Warburg效应被发现并研究超过了90年，而近十年更是癌症生物学最热门的研究方向之一。然而，神经肿瘤的代谢重编程还是一个相对未知的领域，尤其是Warburg效应在胶质母细胞瘤中的调控机制仍不甚清楚。许多研究表明转录因子在肿瘤的代谢重编程中起关键作用。我们的前期研究发现转录因子YY2在胶质母细胞瘤中表达异常升高，与肿瘤恶性程度和致死高度相关，是其中风险比值最高的转录因子之一。GRO-seq全基因组新生RNA测序鉴定发现YY2作为关键转录因子促进葡萄糖酵解途径中所有重要酶基因转录激活。过量表达YY2会促进糖酵解酶基因表达和细胞外酸化，其缺失导致癌细胞糖酵解耗氧量的显著下降。由此，本项目将集中研究YY2作为胶质母细胞瘤中调控Warburg效应的关键转录因子，驱动糖酵解酶基因转录，支持脑胶质瘤营养摄取和代谢重编程途径的功能和分子机制，并探讨以YY2活性作为新型脑胶质瘤药物靶点开发的可能性。

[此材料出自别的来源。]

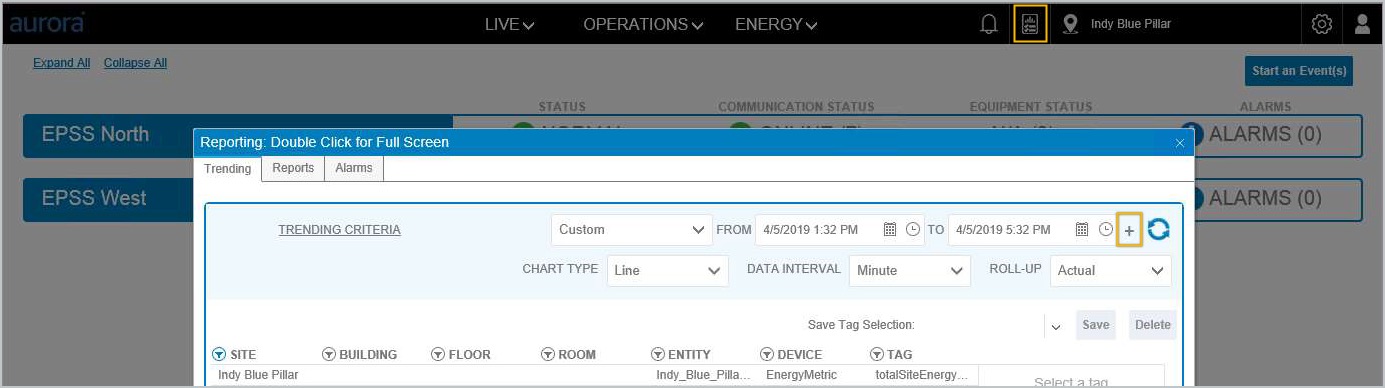Click the Expand All link
The image size is (1385, 388).
click(x=62, y=63)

Despite that the Warburg effect has been discovered and studied for more than 90 years, it remains as one of the most attractive areas in cancer biology. However, metabolic reprogramming in brain tumors still remains poorly understood, especially the molecular mechanisms governing the Warburg effect in glioblastoma (GBM). It is well known that transcription factors play a vital role in the regulation of metabolic reprogramming. Our preliminary data revealed that transcription factor YY2 is highly expressed in GBM, and tightly correlated with poor prognosis, which is one of the transcription factors with the highest hazard ratio in GBM. Indeed, our genome-wide nascent RNA sequencing using GRO-seq demonstrated that YY2 promotes the transcriptional activation of all the enzymes in the canonical glycolysis pathway. Further functional study supported the role of YY2 in extracellular acidification and glucose consumption. Therefore, the current proposal will focus on studying the functions and mechanisms of YY2 in regulation of the Warburg effect in GBM, exploring the possibility of YY2 activity as a potential drug target for GBM.